German microscopic anatomist and phycologist (1825–1874)

	Max Johann Sigismund Schultze (25 March 1825 – 16 January 1874) was a German microscopic anatomist noted for his work on cell theory.

==Biography==

Schultze was born in Freiburg im Breisgau (Baden), son of the anatomist Karl August Sigismund Schultze (1795–1877). He studied medicine at Greifswald and Berlin, and was appointed an associate professor of anatomy at the university of Halle in 1854. Five years later he became a full professor of anatomy and histology and director of the Anatomical Institute at the University of Bonn. He died in Bonn on 16 January 1874; his successor at the anatomical institute being Adolph von La Valette-St. George. He was the older brother of obstetrician Bernhard Sigmund Schultze (1827–1919).

He founded, in 1865, and edited the important "Archiv für mikroskopische Anatomie", to which he contributed many papers, and he advanced the subject generally, by refining on its technical methods. His works included:
- Beiträge zur Naturgeschichte der Turbellarien (1851).
- Uber den Organismus der Polythalamien (1854).
- Beiträge zur Kenntnis der Landplanarien (1857).
- Zur Kenntnis der elektrischen Organe der Fische (1858).
- Ein heizbarer Objecttisch und seine Verwendung bei Untersuchungen des Blutes, (In 1865 Schultze provided the first accurate description of the platelet).
- Zur Anatomie und Physiologie der Retina (1866).

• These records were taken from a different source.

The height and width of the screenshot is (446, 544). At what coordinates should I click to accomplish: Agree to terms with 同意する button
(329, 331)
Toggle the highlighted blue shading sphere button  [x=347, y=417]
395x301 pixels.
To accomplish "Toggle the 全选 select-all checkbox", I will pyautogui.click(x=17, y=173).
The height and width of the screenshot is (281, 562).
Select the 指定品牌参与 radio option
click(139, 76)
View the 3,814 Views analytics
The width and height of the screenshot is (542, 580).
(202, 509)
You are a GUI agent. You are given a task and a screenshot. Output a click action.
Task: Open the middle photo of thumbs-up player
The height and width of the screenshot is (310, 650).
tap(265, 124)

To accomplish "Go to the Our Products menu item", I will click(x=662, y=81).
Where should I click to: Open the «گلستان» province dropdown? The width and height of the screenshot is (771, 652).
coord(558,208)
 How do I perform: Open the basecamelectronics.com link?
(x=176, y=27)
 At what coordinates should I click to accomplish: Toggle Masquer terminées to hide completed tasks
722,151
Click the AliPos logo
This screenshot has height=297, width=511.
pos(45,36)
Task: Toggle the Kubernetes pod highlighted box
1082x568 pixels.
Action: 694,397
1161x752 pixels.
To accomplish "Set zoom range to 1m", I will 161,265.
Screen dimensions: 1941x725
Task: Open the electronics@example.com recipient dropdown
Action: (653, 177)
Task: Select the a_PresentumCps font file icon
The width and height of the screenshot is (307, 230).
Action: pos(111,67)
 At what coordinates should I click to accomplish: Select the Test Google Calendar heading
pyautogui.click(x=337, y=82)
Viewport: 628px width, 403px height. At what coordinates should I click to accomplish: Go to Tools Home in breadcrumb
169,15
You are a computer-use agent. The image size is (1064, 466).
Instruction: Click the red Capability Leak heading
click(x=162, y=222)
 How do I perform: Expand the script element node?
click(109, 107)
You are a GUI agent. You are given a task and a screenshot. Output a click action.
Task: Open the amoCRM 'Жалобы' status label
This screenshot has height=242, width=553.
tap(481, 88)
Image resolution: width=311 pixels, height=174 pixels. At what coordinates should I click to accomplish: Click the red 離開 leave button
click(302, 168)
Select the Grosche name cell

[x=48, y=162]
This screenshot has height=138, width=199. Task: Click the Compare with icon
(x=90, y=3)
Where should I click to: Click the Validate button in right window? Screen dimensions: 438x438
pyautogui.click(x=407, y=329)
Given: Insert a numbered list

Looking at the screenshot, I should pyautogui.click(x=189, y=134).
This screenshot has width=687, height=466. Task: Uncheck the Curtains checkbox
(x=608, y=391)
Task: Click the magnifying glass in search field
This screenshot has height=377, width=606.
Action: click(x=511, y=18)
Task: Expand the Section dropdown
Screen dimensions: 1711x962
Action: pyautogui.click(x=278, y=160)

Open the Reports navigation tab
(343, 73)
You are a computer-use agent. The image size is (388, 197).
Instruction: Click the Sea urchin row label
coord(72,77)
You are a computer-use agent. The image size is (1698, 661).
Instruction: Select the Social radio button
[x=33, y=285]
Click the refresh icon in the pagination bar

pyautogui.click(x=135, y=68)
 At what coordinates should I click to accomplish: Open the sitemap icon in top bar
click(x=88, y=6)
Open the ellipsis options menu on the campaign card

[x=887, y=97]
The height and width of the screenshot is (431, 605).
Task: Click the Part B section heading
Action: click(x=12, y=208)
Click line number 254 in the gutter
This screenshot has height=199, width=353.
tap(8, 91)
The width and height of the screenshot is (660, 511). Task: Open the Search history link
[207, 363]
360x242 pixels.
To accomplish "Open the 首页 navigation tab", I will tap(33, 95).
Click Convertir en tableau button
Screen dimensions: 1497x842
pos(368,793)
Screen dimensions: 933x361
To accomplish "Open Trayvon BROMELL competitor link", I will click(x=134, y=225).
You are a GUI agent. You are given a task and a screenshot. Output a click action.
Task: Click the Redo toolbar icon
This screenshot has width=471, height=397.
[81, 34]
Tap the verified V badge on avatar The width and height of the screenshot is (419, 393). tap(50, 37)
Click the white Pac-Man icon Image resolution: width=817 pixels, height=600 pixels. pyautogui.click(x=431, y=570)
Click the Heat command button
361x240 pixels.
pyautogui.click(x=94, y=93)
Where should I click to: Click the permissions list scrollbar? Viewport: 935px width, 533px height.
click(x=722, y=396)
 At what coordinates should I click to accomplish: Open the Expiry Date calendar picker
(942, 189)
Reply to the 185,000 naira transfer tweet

His name is especially known for his work on cell theory. Uniting Félix Dujardin's conception of animal sarcode with Hugo von Mohl's of vegetable protoplasma, he pointed out their identity, and included them under the common name of protoplasm, defining the cell as a nucleated mass of protoplasm with or without a cell wall (Das Protoplasma der Rhizopoden und der Pflanzenzellen; ein Beiträg zur Theorie der Zelle, 1863).

Schultze studied medicine with the naturalist Fritz Müller, a German biologist and doctor who became a naturalized Brazilian. It was mainly because of his friendship and correspondence with Schultze that Müller to some extent was able to follow the debate in Europe about Darwin's theory of evolution. Schultze periodically sent him scientific literature, among which was Darwin's On the Origin of Species, and a small microscope manufactured in Berlin, by Friedrich Wilhelm Schiek (1857). Thanks to this microscope, Müller hypothesized from his own studies that "all higher Crustacea probably will be traceable to a Zoea ancestor". Based on these studies Müller also wrote his book Für Darwin, in defense of Darwin's theories, corroborating the theory of natural selection.

Swedish pathologist Axel Key studied under Schultze from 1860 to 1861 in Bonn.